Falta-nos apenas organização, escrevia o eminente sociólogo. De fato, as qualidade naturais do nosso povo nem sempre se manifestam, em todo o seu vigor, pela ausência de orientação que as encaminhe pelo rumo mais consentâneo aos interesses da coletividade.

O egrégio pensador recordava a soma de energias despendida, nos tempos da escravidão, pelas nossas donas de casa; o excessivo labor do brasileiro, em todos os ramos das profissões liberais, representando um esforço contínuo maior que o dos profissionais europeus, os quais, em determinados períodos de férias, suspendem os seus trabalhos, fecham os seus gabinetes e escritórios para repousar.

Sobre o valor da energia latente do habitante dos nossos sertões não era outra a opinião de Euclides da Cunha.

Há poucos anos, o Sr. Monteiro Lobato, com o seu Jeca-tatu, veio, por instantes, contrariar esse conceito favorável ao caboclo brasileiro.

A página célebre dos "Urupês" deu a Ruy Barbosa uma repercussão nacional. Passado, porém, o primeiro momento, à generalização do escritor paulista opôs o Sr. Ildefonso Albano os seus embargos restritivos, na figura de Mané Chique-Chique, o sertanejo do norte. Outras contraditas apareceram no sul do país. E o próprio Sr. Monteiro Lobato reconheceu, nas páginas vibrantes do "Problema Vital", que a indolência do Jeca-tatu não era um produto da raça e sim a consequência de "um longo e ininterrupto estado de doença transmitido de pais a filhos e agravado dia por dia". E, no pequeno prefácio da 3.ª edição dos "Urupês", aproveitou o lance "para implorar perdão ao pobre Jeca". "Eu ignorava, escreve Monteiro Lobato, que eras assim, meu Tatú, por motivo de doença."

Hoje é com piedade infinita que te encara quem, naquele tempo, só via em ti um "mamparreio de marca".

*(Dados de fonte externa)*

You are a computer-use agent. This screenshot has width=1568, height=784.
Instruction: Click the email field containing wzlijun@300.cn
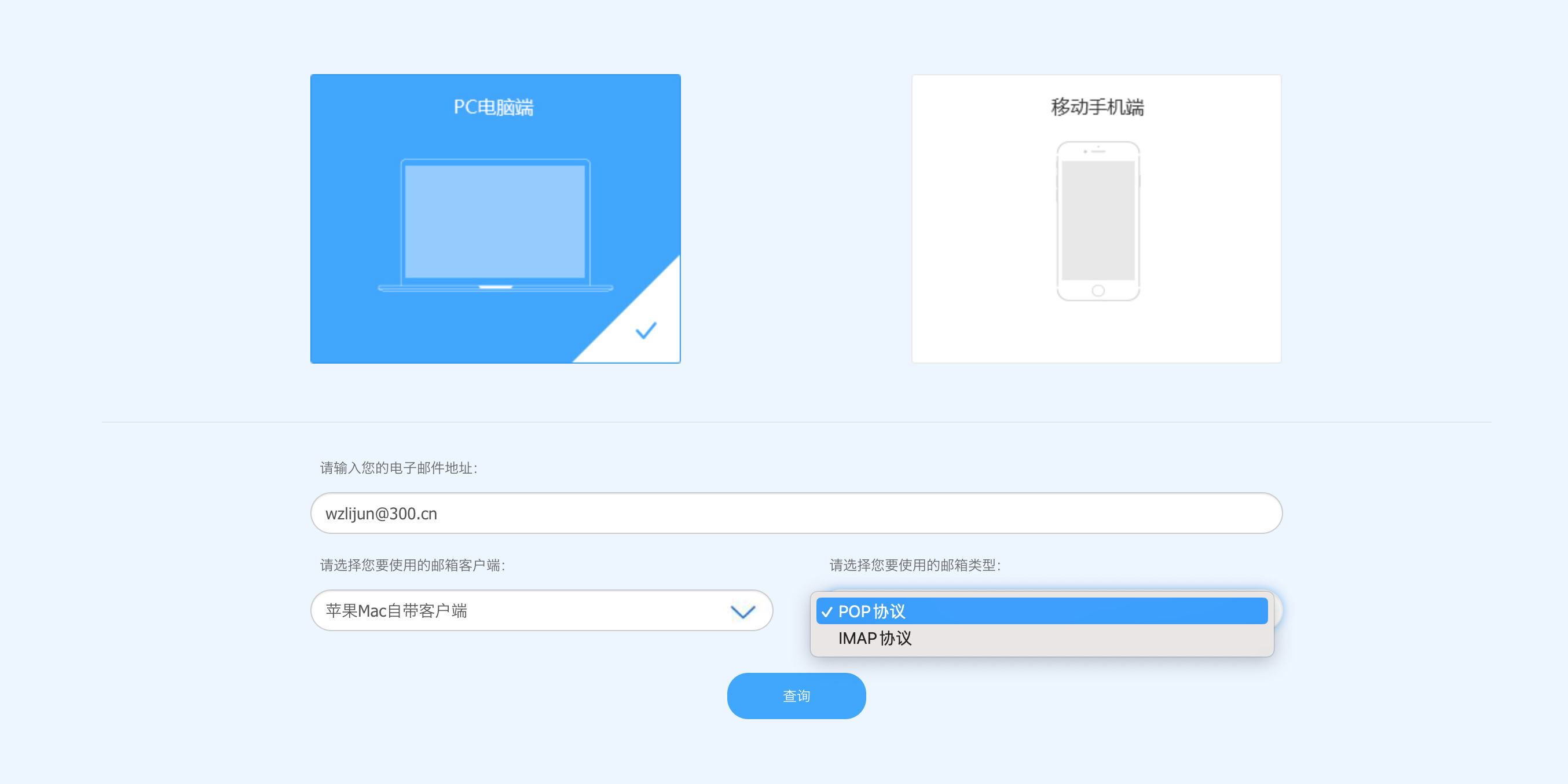796,513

Jeca-Tatu é, portanto, um caso mórbido e não o tipo normal das populações sertanejas. Convenientemente medicado, poderá transformar-se em valor econômico de primeira ordem. Não é visceral a sua inferioridade.

É apenas a resultante do meio endêmico em que vive e do abandono moral em que se tem encontrado, completamente esquecido, até bem pouco, pelos patrícios civilizados do litoral.

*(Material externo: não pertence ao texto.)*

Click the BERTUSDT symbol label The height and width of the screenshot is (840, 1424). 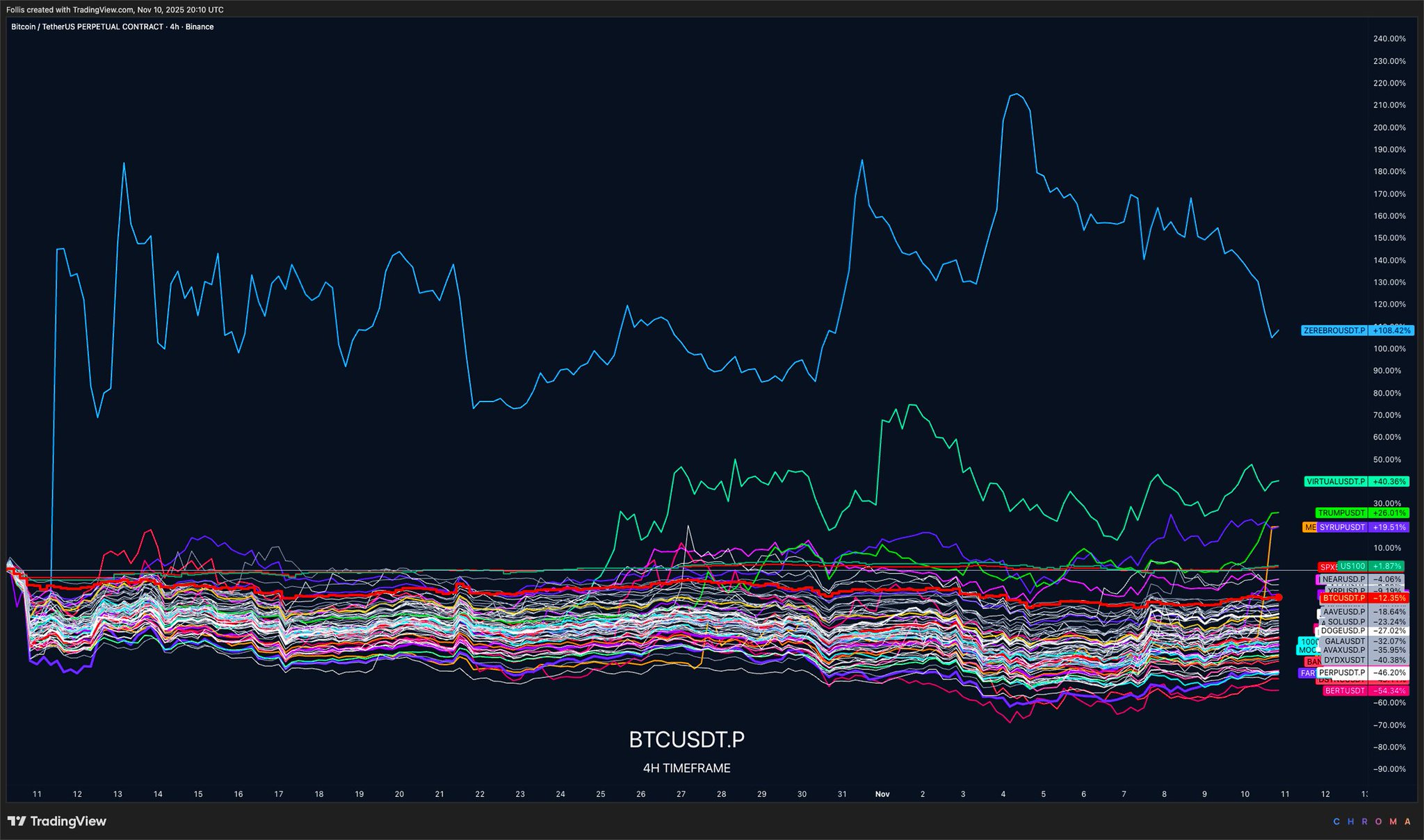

Não são raros os exemplos da perfeita adaptabilidade dos nossos caboclos e sertanejos a certos gêneros de atividade, em que nos habituamos, por um falso julgamento, a considerá-los inferiores aos estrangeiros.

Há, em S. Paulo, uma colônia dirigida pelos trapistas, que nos fornece a prova do asserto.

Em Tremembé, os religiosos da Trapa mantêm um verdadeiro laboratório de experimentação sociológica, no qual puderam apurar a injustiça do preconceito corrente em relação ao valor do trabalhador nacional.

Quando ali chegaram, há anos, encontraram os trapistas uma população enfermiça e indolente, incapaz do menor esforço e vivendo ao Deus dará. Pesava sobre ela a fatalidade de um meio físico hostil.

Os trapistas iniciaram, logo, com fervor apostólico, o serviço de saneamento da região. Curando das almas dos caipiras, não descuidavam de sua saúde.

Em período relativamente curto, confortadores foram os resultados conseguidos. Enrijou-se para a luta dos campos aquela gente até então enfraquecida pelas endemias. E prosperou, dentro em pouco, a agricultura na colônia de Tremembé, que é, hoje, no dizer de quantos a visitam, um dos núcleos agrícolas mais florescentes do país e, ao mesmo tempo, a afirmação pujante de quanto é capaz o braço brasileiro, quando revigorado pela regeneração física e por inteligentes processos educativos que lhe aproveitem, convenientemente, as energias adormecidas pelas doenças e pela ignorância.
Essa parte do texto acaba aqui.